**Task description**
After locating the line that contains "How do I perform: Collapse the app folder?" in the data below, set down exactly that line and each one after it through the line that contains "The height and width of the screenshot is (653, 1362).", and nothing more.

**Data for processing**
[Start of Attachment]
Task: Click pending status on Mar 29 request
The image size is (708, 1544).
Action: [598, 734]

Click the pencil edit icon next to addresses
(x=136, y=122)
[End of Attachment]
[Start of Attachment]
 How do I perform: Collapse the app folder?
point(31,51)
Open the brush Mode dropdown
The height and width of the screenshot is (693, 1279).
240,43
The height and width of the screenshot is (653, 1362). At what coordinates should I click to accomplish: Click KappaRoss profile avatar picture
[End of Attachment]
[Start of Attachment]
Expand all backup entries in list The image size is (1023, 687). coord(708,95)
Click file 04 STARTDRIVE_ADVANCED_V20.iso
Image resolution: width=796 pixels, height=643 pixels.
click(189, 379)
[End of Attachment]
**Response to this exercise**
 How do I perform: Collapse the app folder?
point(31,51)
Open the brush Mode dropdown
The height and width of the screenshot is (693, 1279).
240,43
The height and width of the screenshot is (653, 1362). At what coordinates should I click to accomplish: Click KappaRoss profile avatar picture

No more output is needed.